Ein Wort zur Freiheit

Als Ergänzung zu meinem Beitrag zur "Kritik an Gysis Rede":

Als ich davon sprach, dass es nicht Aufgabe des Staates sein dürfe, zu verteilen, meinte ich damit nicht, dass jemand, der an einer Gesellschaft nicht teilnehmen will, teilnehmen muss, um zu überleben, da er ansonsten seitens des Staates nichts zu erwarten hätte.

In der Aufklärung sprach man immer wieder von "Naturrecht", von dem sich angeblich die Menschenrechte herleiten ließen. Was aber entspricht der Natur mehr als das Recht, als geborener Jäger und Sammler seine Grundbedürfnisse, seinen Lebensunterhalt, ohne die Entrichtung eines Mehrwerts an Dritte bestreiten zu dürfen?

Niemand sollte gezwungen werden, zur Bestreitung seines nackten Lebensunterhaltes (und damit meine ich ausschließlich Wohnen und Ernährung) an Dritte einen Teil seiner Arbeitsleistung abgeben zu müssen.

Dieses Problem ließe sich aber auf einfache Art und Weise lösen. ohne dass anderen etwas von Seiten des Staat weggenommen und umverteilt werden müsste. Ich hatte das bereits in mehreren Beiträgen erörtert.

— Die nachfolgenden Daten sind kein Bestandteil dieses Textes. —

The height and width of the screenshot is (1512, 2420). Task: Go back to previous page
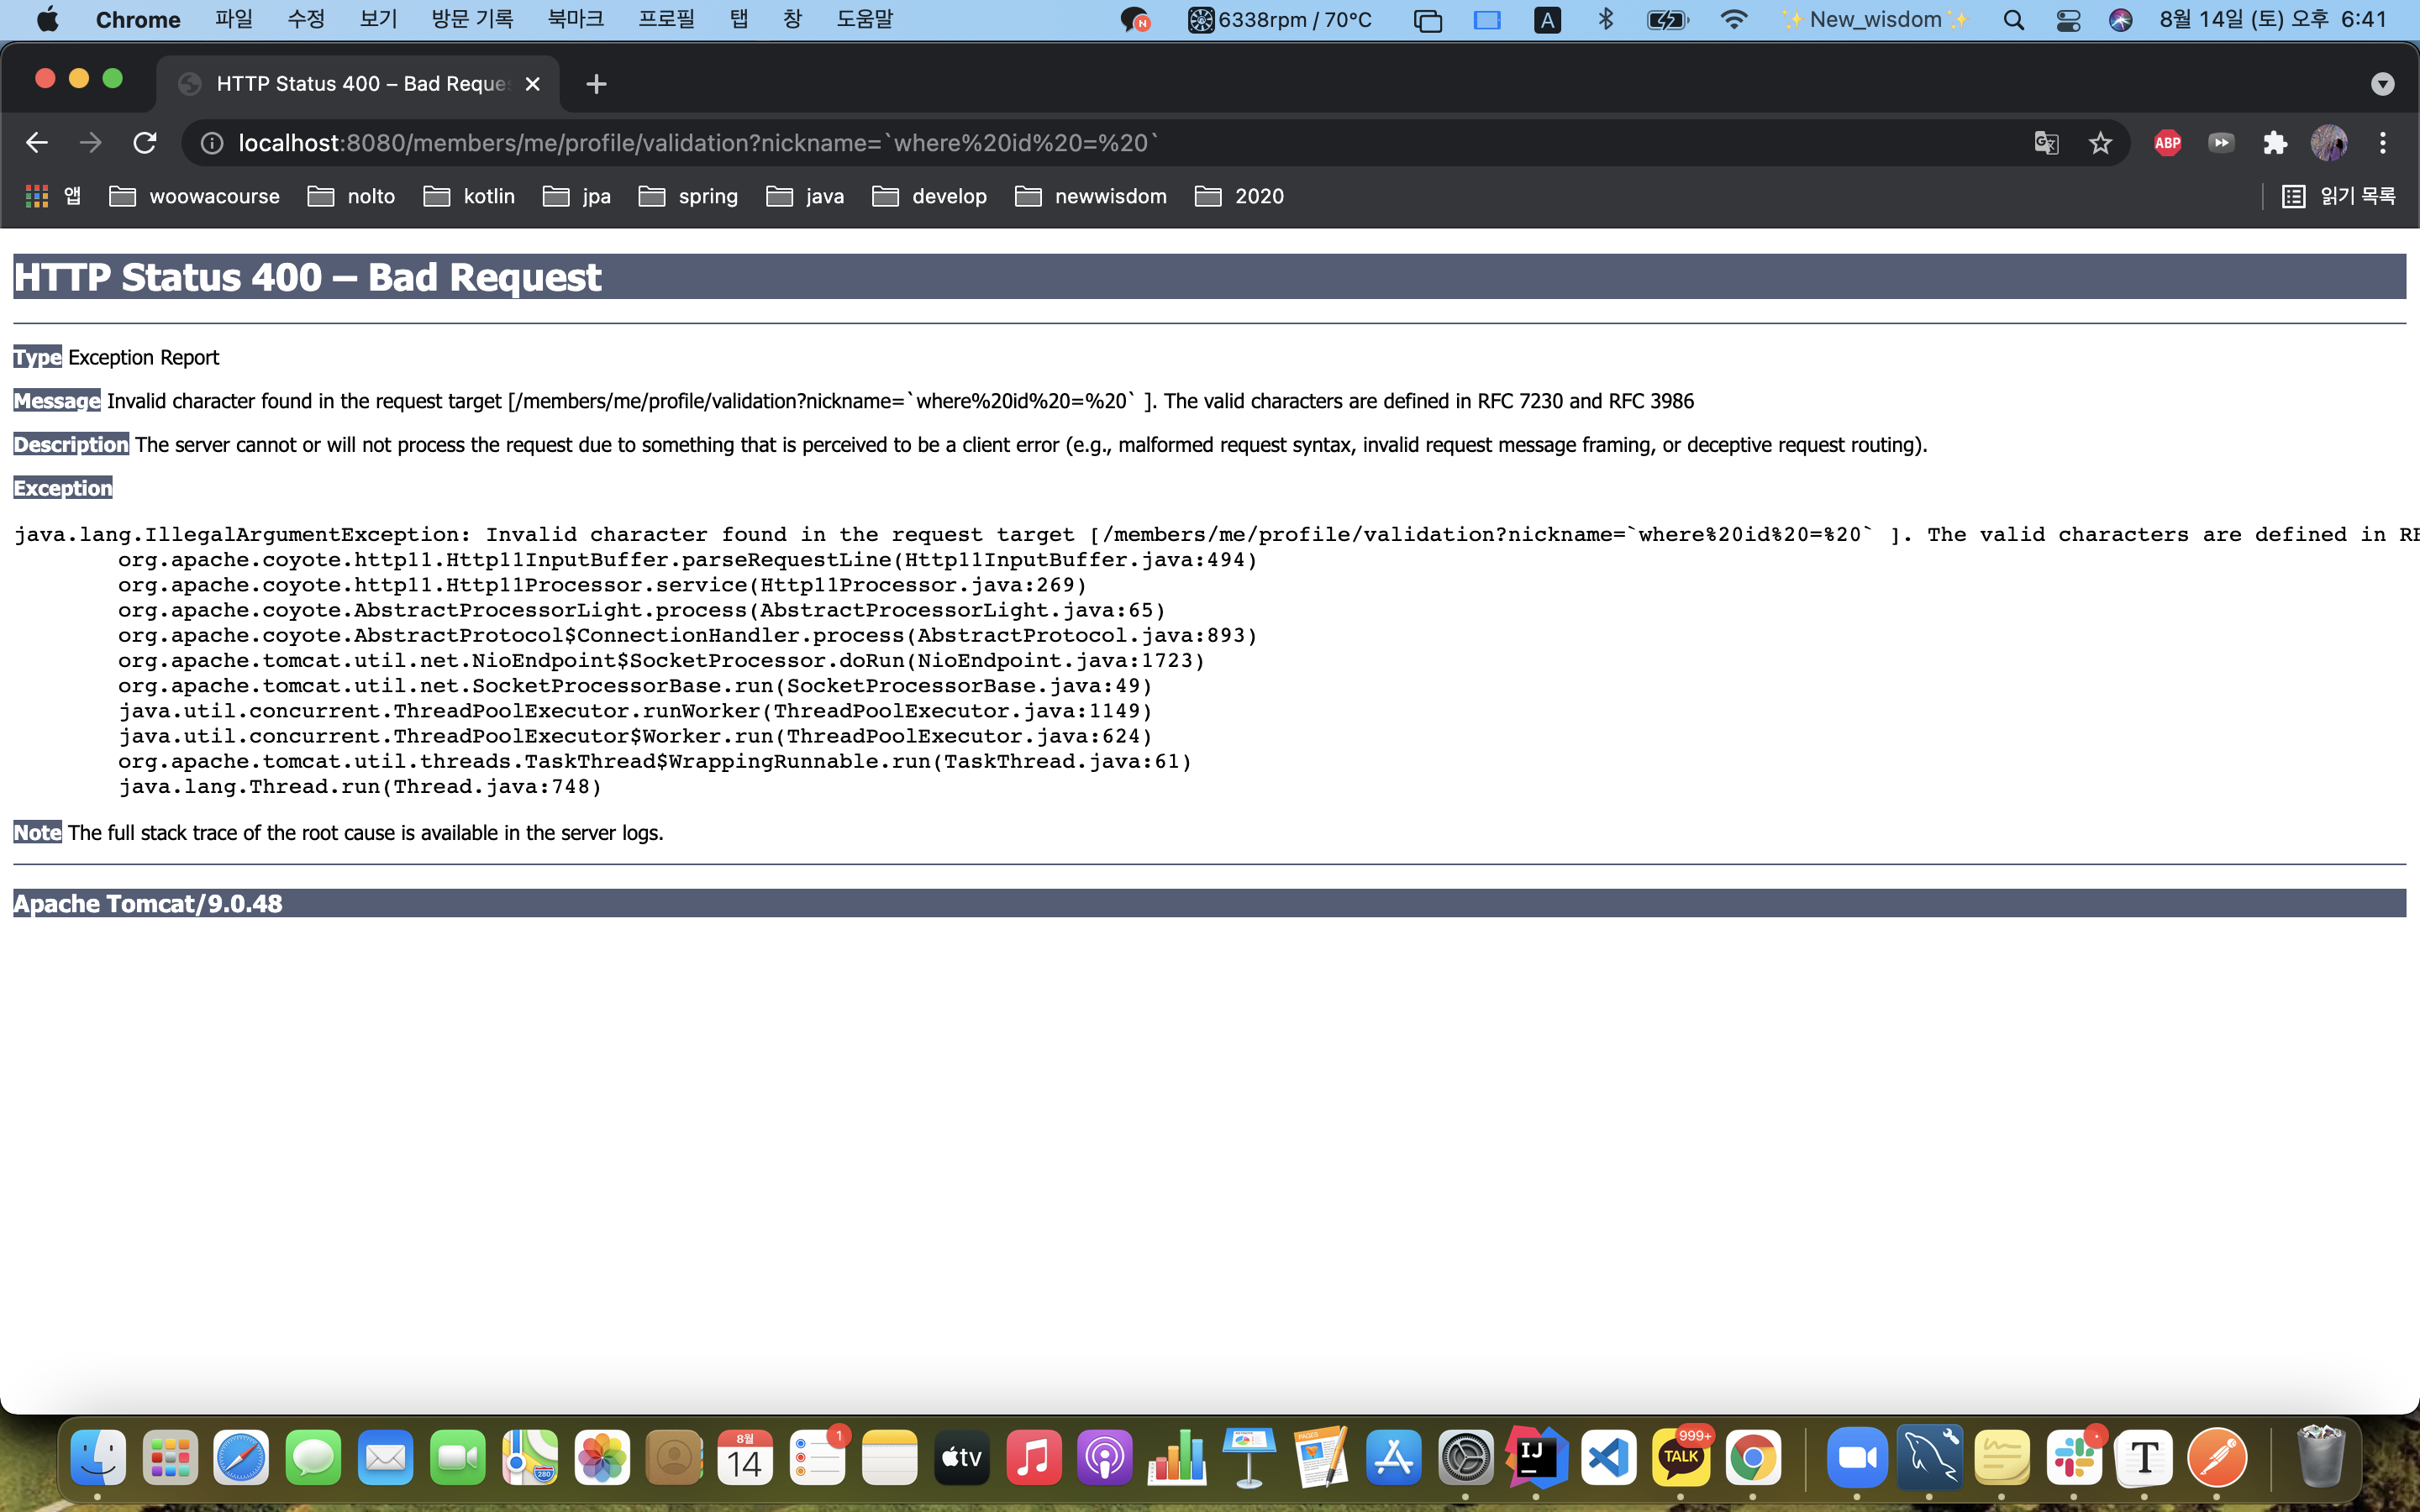point(37,143)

Es ist die einzige Möglichkeit, jedem Individuum ohne das moderne Lehnswesen des Kredites, der Grundlage unseres Geldes, ein Minimum an Freiheit zu verschaffen. Unsere Art des Kapitalismus funktioniert nur, wenn ein Großteil der Menschen ohne jedes Eigentum geboren wird, am besten qua Geburt verschuldet, und alleine zur Befri.edigung seiner Grundbedürfnisse knapp  die Hälfte seiner Zeit und seines Einkommens aufwenden muss. Wer über Grundeigentum verfügt, kommt auch bei vergleichsweise geringem Einkommen zu einem gewissen Wohlstand, auch wenn mittels höherer Grundsteuern und völlig überzogener Nebenkosten mittlerweile auch dieses angegriffen wird, Auf Bali zahlt man für ein für ein Einfamilienhaus durchschnittlich zwischen 50 Cent und einem Euro monatlicher Stromkosten, Weshalb wohl?

Die Forderung nach dem Recht auf eine Wohnstätte oder nach einem steuerfinanzierten Grundeinkommen stammt übrigens nicht aus linken Kreisen, sondern aus libertären und selbst "neoliberalistischen" (Rothbard, Friedman).